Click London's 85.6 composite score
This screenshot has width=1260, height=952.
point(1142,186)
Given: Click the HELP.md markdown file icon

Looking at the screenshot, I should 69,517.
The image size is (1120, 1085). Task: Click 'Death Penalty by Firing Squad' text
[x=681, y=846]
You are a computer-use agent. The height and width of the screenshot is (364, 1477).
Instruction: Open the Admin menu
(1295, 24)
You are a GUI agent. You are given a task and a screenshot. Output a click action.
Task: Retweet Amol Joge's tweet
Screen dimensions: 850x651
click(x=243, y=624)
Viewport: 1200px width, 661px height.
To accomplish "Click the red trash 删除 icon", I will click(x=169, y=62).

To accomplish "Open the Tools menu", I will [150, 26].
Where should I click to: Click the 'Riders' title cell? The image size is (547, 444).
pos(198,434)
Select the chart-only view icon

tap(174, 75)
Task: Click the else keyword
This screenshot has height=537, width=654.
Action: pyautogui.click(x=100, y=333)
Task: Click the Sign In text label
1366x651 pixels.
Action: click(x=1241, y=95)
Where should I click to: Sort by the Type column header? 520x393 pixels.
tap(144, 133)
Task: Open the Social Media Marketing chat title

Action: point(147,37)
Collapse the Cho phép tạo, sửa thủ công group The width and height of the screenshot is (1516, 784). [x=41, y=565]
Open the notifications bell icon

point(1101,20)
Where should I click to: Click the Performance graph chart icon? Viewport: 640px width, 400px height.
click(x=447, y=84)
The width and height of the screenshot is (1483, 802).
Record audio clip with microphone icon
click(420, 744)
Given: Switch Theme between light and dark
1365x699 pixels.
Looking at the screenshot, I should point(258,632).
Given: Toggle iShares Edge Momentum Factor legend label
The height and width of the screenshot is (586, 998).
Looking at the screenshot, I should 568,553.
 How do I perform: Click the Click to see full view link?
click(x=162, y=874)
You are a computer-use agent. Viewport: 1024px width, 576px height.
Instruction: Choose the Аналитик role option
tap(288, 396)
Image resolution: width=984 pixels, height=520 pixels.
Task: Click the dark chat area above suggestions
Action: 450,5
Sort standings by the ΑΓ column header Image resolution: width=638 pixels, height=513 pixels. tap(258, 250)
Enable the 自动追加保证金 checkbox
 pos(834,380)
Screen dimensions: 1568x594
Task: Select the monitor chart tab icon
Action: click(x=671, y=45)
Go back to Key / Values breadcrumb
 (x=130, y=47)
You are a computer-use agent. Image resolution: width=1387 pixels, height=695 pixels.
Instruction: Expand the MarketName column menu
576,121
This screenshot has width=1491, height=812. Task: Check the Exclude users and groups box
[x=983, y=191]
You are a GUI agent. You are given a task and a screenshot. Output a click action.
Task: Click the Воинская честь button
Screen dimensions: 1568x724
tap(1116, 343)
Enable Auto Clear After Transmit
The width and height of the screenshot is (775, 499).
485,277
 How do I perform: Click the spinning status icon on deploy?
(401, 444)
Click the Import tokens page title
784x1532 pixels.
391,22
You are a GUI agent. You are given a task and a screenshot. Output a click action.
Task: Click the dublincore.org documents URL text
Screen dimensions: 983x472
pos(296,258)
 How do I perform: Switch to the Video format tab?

+--

● **SHORT TASK**:
Can you reproduce all of the records above word for word, leaving nothing out?

● **WRITTEN SOLUTION**:
Click London's 85.6 composite score
This screenshot has width=1260, height=952.
point(1142,186)
Given: Click the HELP.md markdown file icon

Looking at the screenshot, I should 69,517.
The image size is (1120, 1085). Task: Click 'Death Penalty by Firing Squad' text
[x=681, y=846]
You are a computer-use agent. The height and width of the screenshot is (364, 1477).
Instruction: Open the Admin menu
(1295, 24)
You are a GUI agent. You are given a task and a screenshot. Output a click action.
Task: Retweet Amol Joge's tweet
Screen dimensions: 850x651
click(x=243, y=624)
Viewport: 1200px width, 661px height.
To accomplish "Click the red trash 删除 icon", I will click(x=169, y=62).

To accomplish "Open the Tools menu", I will [150, 26].
Where should I click to: Click the 'Riders' title cell? The image size is (547, 444).
pos(198,434)
Select the chart-only view icon

tap(174, 75)
Task: Click the else keyword
This screenshot has height=537, width=654.
Action: pyautogui.click(x=100, y=333)
Task: Click the Sign In text label
1366x651 pixels.
Action: click(x=1241, y=95)
Where should I click to: Sort by the Type column header? 520x393 pixels.
tap(144, 133)
Task: Open the Social Media Marketing chat title

Action: point(147,37)
Collapse the Cho phép tạo, sửa thủ công group The width and height of the screenshot is (1516, 784). [x=41, y=565]
Open the notifications bell icon

point(1101,20)
Where should I click to: Click the Performance graph chart icon? Viewport: 640px width, 400px height.
click(x=447, y=84)
The width and height of the screenshot is (1483, 802).
Record audio clip with microphone icon
click(420, 744)
Given: Switch Theme between light and dark
1365x699 pixels.
Looking at the screenshot, I should point(258,632).
Given: Toggle iShares Edge Momentum Factor legend label
The height and width of the screenshot is (586, 998).
Looking at the screenshot, I should 568,553.
 How do I perform: Click the Click to see full view link?
click(x=162, y=874)
You are a computer-use agent. Viewport: 1024px width, 576px height.
Instruction: Choose the Аналитик role option
tap(288, 396)
Image resolution: width=984 pixels, height=520 pixels.
Task: Click the dark chat area above suggestions
Action: 450,5
Sort standings by the ΑΓ column header Image resolution: width=638 pixels, height=513 pixels. tap(258, 250)
Enable the 自动追加保证金 checkbox
 pos(834,380)
Screen dimensions: 1568x594
Task: Select the monitor chart tab icon
Action: click(x=671, y=45)
Go back to Key / Values breadcrumb
 (x=130, y=47)
You are a computer-use agent. Image resolution: width=1387 pixels, height=695 pixels.
Instruction: Expand the MarketName column menu
576,121
This screenshot has width=1491, height=812. Task: Check the Exclude users and groups box
[x=983, y=191]
You are a GUI agent. You are given a task and a screenshot. Output a click action.
Task: Click the Воинская честь button
Screen dimensions: 1568x724
tap(1116, 343)
Enable Auto Clear After Transmit
The width and height of the screenshot is (775, 499).
485,277
 How do I perform: Click the spinning status icon on deploy?
(401, 444)
Click the Import tokens page title
784x1532 pixels.
391,22
You are a GUI agent. You are given a task and a screenshot. Output a click action.
Task: Click the dublincore.org documents URL text
Screen dimensions: 983x472
pos(296,258)
 How do I perform: Switch to the Video format tab?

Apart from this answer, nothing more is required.